▸ **Problem 1**:
From the GRanges thread, quote the passage starting with "GRangesList object of" and going on through "to split it?".
▸ **Problem 2**:
In the GRanges thread, shorten the paragraph beginning "It would be good to understand" into a brief list that keeps its main points.

=== Text shown ===

Dear all:
When I am gonna see overlapped regions between two set of GRanges objects, and I want to split theses regions into sub regions by order of chromosome. Intuitively, take all genomic regions from each chromosome and iterate over. Any hint to do this in R ? Thanks a lot
Hi,
Thanks a lot for your reply. I have tried your solution but it gave me error. such as:
split(gr0, seqnames(gr0))
GRangesList object of length 3:
Error in nchar(nms) :
could not find symbol "keepNA" in environment of the generic function
But, I have checked other related post and I figured out now. Thank you
Out of curiosity, how did you manage to solve it in the end?
It would be good to understand why this throws an error for you. Does this fail just with your data, or also with the example data from above? Can you paste here how the object 'gr0' looks like before trying to split it?

=== Data provided ===

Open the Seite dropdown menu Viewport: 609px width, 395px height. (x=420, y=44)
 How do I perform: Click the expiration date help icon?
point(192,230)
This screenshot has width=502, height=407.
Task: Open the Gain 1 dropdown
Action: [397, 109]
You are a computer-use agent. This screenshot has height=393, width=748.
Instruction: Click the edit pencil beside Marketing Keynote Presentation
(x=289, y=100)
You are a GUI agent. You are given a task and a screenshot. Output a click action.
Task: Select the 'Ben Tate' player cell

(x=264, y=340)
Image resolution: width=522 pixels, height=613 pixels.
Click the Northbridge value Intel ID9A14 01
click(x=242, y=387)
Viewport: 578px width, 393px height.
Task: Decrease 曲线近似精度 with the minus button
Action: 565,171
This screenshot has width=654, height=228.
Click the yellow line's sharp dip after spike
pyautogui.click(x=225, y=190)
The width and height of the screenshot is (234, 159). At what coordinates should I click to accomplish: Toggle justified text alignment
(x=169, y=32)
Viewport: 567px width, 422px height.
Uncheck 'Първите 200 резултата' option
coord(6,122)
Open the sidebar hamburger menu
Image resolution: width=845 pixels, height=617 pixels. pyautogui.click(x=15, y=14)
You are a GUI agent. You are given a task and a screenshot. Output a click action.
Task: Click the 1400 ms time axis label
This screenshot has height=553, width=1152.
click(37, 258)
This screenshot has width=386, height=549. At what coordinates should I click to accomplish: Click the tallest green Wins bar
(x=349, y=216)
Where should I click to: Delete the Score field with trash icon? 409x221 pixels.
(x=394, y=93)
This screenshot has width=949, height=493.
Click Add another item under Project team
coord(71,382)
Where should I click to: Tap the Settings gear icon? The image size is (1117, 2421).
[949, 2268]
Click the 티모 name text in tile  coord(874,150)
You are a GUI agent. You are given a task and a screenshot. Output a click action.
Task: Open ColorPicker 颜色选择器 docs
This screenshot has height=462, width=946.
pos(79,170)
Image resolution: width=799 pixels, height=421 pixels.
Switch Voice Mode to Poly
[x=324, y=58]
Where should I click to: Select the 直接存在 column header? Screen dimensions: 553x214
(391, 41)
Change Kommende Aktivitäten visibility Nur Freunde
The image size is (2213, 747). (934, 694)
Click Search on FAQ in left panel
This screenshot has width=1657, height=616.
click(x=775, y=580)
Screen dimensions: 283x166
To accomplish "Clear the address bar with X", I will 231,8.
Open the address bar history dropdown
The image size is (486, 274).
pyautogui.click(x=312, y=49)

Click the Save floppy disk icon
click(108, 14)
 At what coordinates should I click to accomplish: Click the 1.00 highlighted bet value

===

▸ **Task output 1**:
GRangesList object of length 3:
Error in nchar(nms) :
could not find symbol "keepNA" in environment of the generic function
But, I have checked other related post and I figured out now. Thank you
Out of curiosity, how did you manage to solve it in the end?
It would be good to understand why this throws an error for you. Does this fail just with your data, or also with the example data from above? Can you paste here how the object 'gr0' looks like before trying to split it?

▸ **Task output 2**:
- Asks why the split throws an error.
- Asks whether it fails only with the poster's own data or also with the example data.
- Asks the poster to paste what the object 'gr0' looks like before splitting it.